Want to Revolutionize Recruiting? Then Switch to the “3 Minute Hire”

Article main image
Mar 25, 2014

Let’s look at how 95 percent of people are hired.

Besides a little variability, almost every person, at some point in their career, has been hired in this manner: Interview someone for an hour. If you like them, you make them an offer.

Sound about right? Sure you might actually add some other steps, like phone screening first, a second one hour interview with someone else later, but your reality is that it’s an hour interview and the decision is made!

We’ve perfected and expanded the one-hour interview

We’ve taken the one-hour interview and expanded it with science. We add pre-employment screens, cognitive testing, background screens, personality profiles, etc.

But, we still go back to the one-hour interview: “Well, Tim tested off the charts, all the data says, he will be a rock star, but I didn’t connect with him in the one hour interview. I don’t want to hire him.

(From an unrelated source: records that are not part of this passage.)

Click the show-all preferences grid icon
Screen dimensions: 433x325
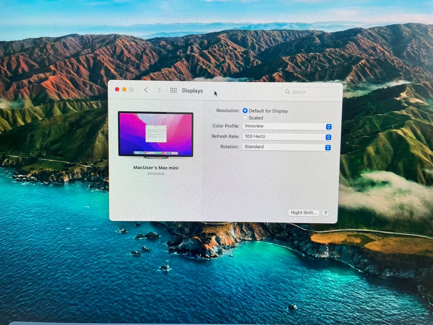(x=174, y=90)
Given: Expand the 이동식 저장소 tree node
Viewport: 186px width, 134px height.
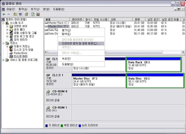Looking at the screenshot, I should point(7,46).
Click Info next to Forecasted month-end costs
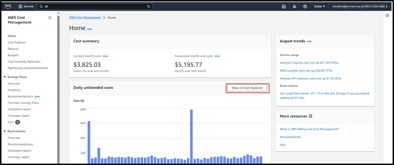This screenshot has width=394, height=165. point(217,56)
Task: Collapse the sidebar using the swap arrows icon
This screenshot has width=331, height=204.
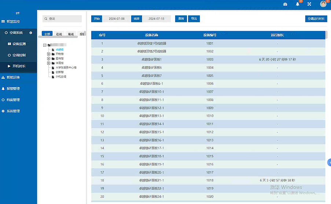Action: point(18,13)
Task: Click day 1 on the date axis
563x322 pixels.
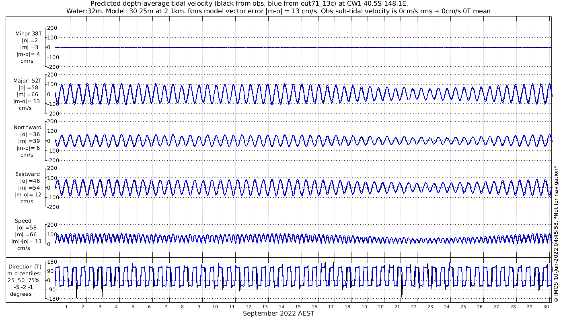Action: click(67, 307)
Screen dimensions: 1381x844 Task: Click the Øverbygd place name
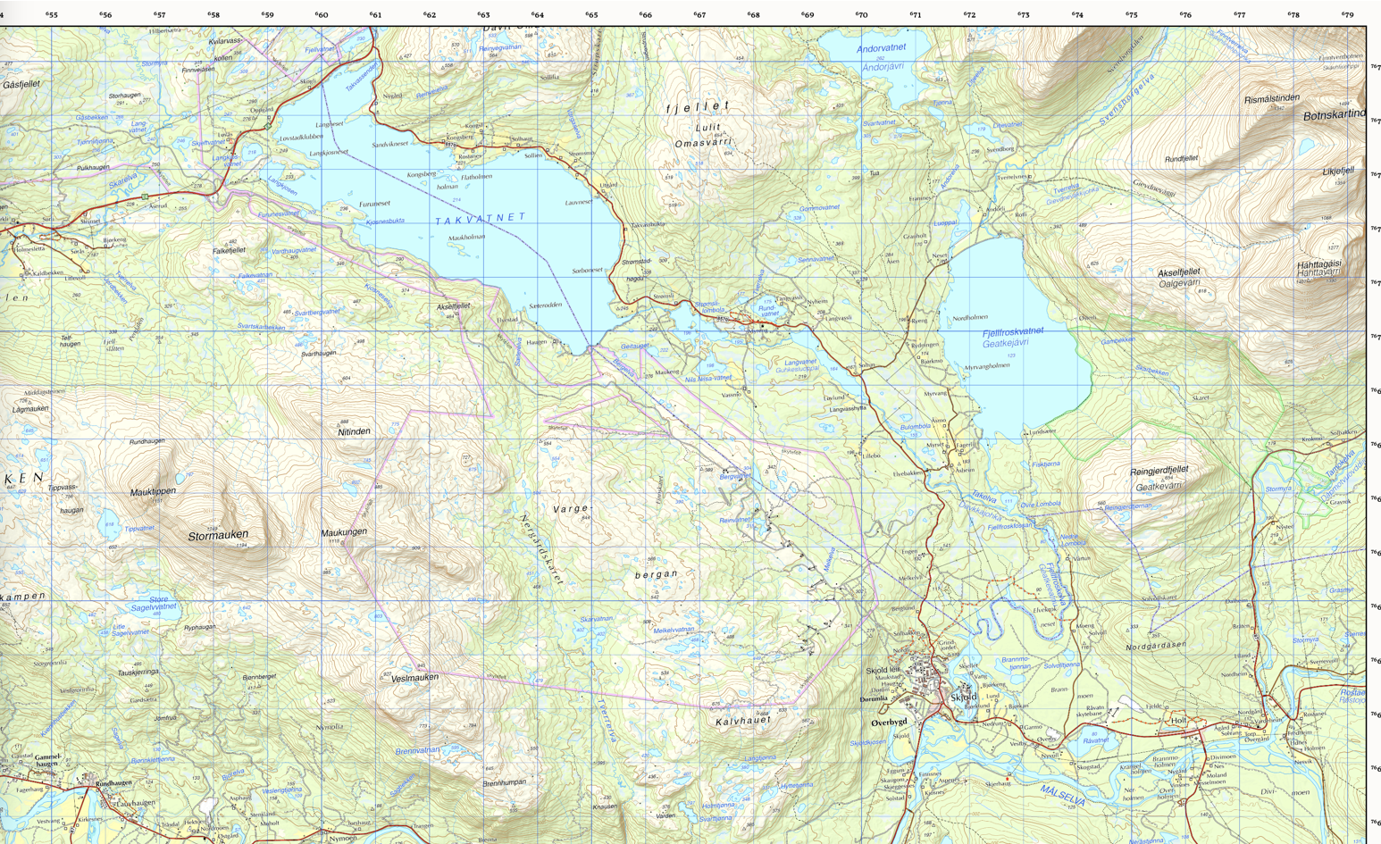(889, 722)
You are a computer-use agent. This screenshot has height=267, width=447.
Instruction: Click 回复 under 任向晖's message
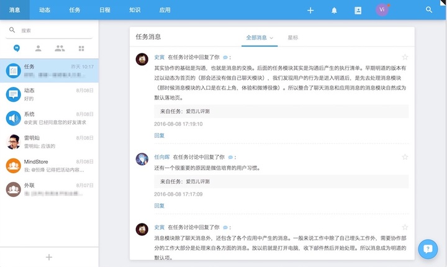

We allow our hiring managers to do this, often.

A much better way to hire would be to have the actual candidate work with you for like four to six weeks before you actually hire them. Yes, an extended job tryout. Pay them to come interview with you for four weeks.

That would actually be a better way, but it would probably limit your options for candidates. It would leave you with people who are unemployed, the under-employed, those working in consultant or temporary type of jobs, or those people who love your brand so much they would be willing to risk it all to prove to you that they are the one you really want.

Or, you can continue on the one-hour interview platform.

Why not hire off initial impression interviews?

But take away all the other stuff. In fact, take away the one hour and just do an initial impression interview. It might take about three minute: “Initially I really liked Tim! Let’s do this.”

You would virtually get the same exact candidate as you do with your one hour process, but you would save so much time, effort, and resources. Your hiring quality and retention would almost remain unchanged.

It really comes down to this:

  1. Extended job tryout hire; or,
  2. Three (3) minute first impression hire.

Three minutes vs. one hour? It makes no difference

The reality is that most of us would be more willing to do the “Three minute first impression hire” than the “Extended job tryout hire” even though one leads to actual better hires, and the other does exactly what you have now.

We fear that changing to something we view as “radical” will be worse than what we have — even though we know it won’t. So, we keep doing what we do., scheduling one hour interviews and hiring those people who we “felt” the best connection with.

If I was you, I’d go with the three-minute interview.

It’s simple. It’s the same. And, your hiring managers will actually like the new process.